The proposed reforms also would have added a reclamation fee for abandoned mines and increased the yearly maintenance fee for claims from $165 to $200 per claim, adding another combined $1 billion in revenue over the next decade.
This money could, among other things, provide funding to address a myriad of environmental and health threats across the Western U.S. caused by past mining. Before the 1970s, for example, companies abandoned mines once work was complete — leaving behind tens of thousands of often-toxic scars on the land that could cost over $50 billion to address.
Attempts to reform the General Mining Law have been going on for years, but a well-funded network of lobbyists and special interest groups has continued to thwart any success. Mining interests regularly spend north of $16 million annually on lobbying; this year, they’ve already spent over $13 million.
The National Mining Association spent the most in 2021, coming in at $1.5 million, according to data from OpenSecrets, a nonprofit campaign finance and lobbying watchdog organization. Several companies that would be directly impacted by mining law reform have lobbied against it, including Newmont Corp., a gold-mining company that has invested over $800,000 to fight efforts to change the law.
This helps explain why one ongoing effort to reform the law — the Hardrock Mining and Reclamation Act — has stalled in recent years. Democrats have introduced the legislation in Congress at least six times since 2007. The bill’s most recent iteration, in 2019, failed amid a major industry-led lobbying blitz. Among those fighting it were mining giant BHP Group and the National Mining Association, which targeted the bill in a $1.2 million lobbying campaign.

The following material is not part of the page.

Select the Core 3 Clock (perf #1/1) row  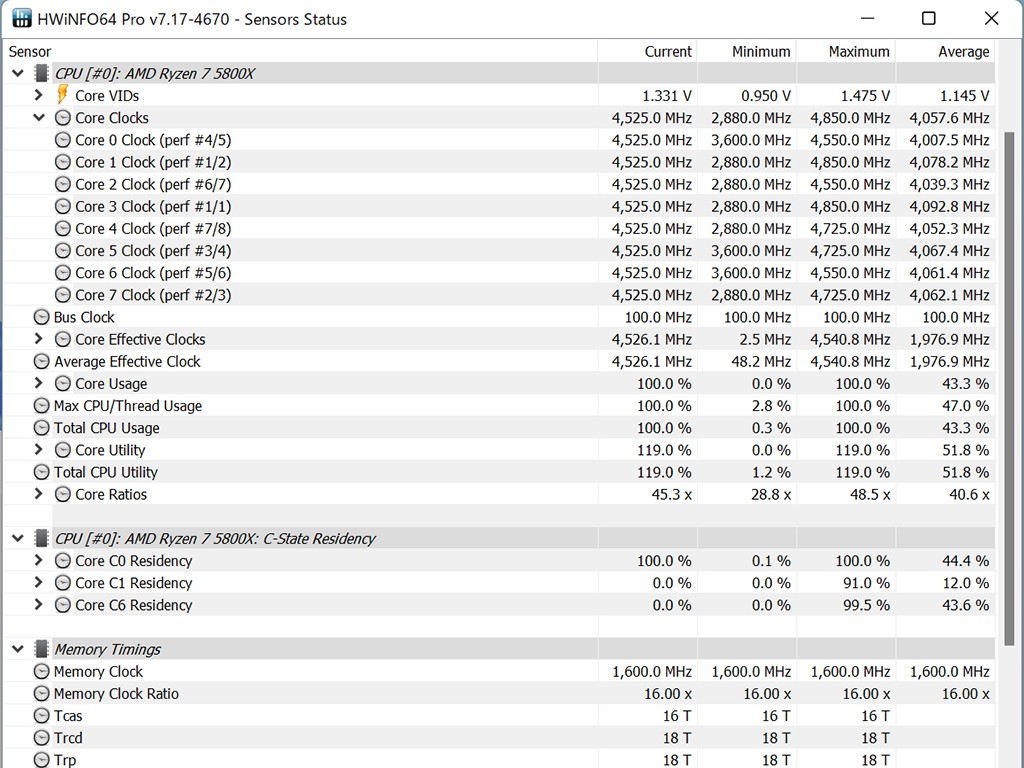(x=152, y=206)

And mining industry lobbyists have power beyond their financial influence: They are also intricately linked to the government. According to OpenSecrets, nearly 65% of the industry’s lobbyists previously worked in the government, many in positions related to mining.

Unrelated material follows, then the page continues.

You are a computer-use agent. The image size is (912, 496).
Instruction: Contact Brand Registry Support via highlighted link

The lobbying campaigns help illuminate why Manchin, who said in October that it was time to bring the “outdated law into the 21st century” was willing to suddenly reverse course. According to OpenSecrets, he received more campaign donations from the mining industry than anyone else in Congress, raising nearly $50,000 from the industry in the current fundraising cycle. Cortez Masto’s campaign also benefited: Both the National Mining Association trade group and Barrick Gold Corp., one of Nevada’s largest mining companies, have recently donated to her campaign.

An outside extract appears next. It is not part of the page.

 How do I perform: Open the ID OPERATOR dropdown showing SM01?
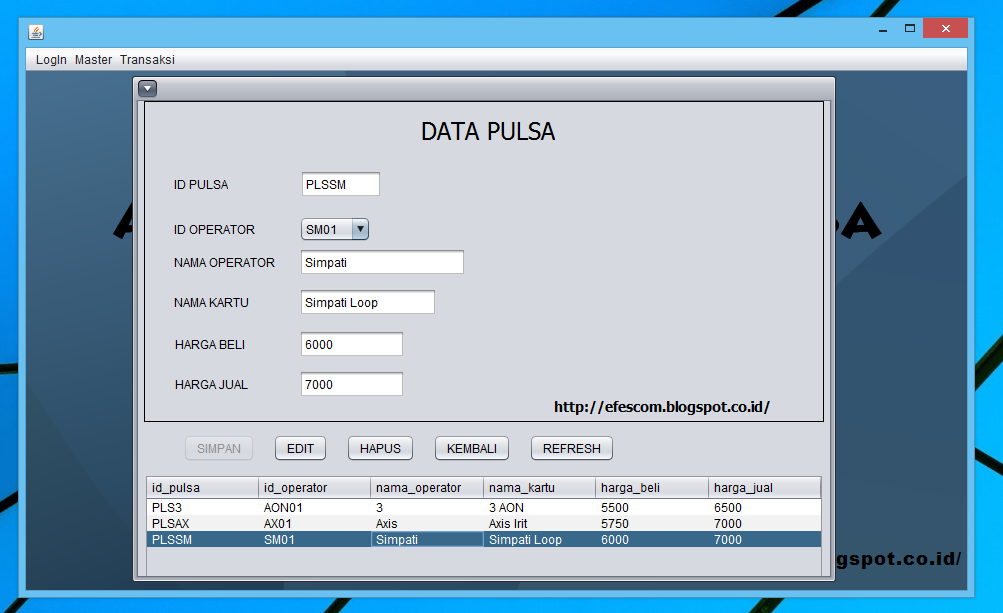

Nevada’s economy depends on gold mining; nearly $8.2 billion worth of the metal was extracted in the state in 2020. Cortez Masto’s predecessor, former Nevada Democrat Harry Reid, was against any challenges to the 1872 Mining Law, calling them “ill-conceived reform efforts that would have hurt rural Nevada” in a 2009 op-ed. It seems that Cortez Masto is picking up right where Reid left off, protecting the industry in an attempt to keep rural voters.
Neither Manchin nor Cortez Masto responded to requests for comment.
This story was produced in collaboration with the Project on Government Oversight, a nonpartisan independent watchdog that investigates and exposes waste, corruption and abuse of power.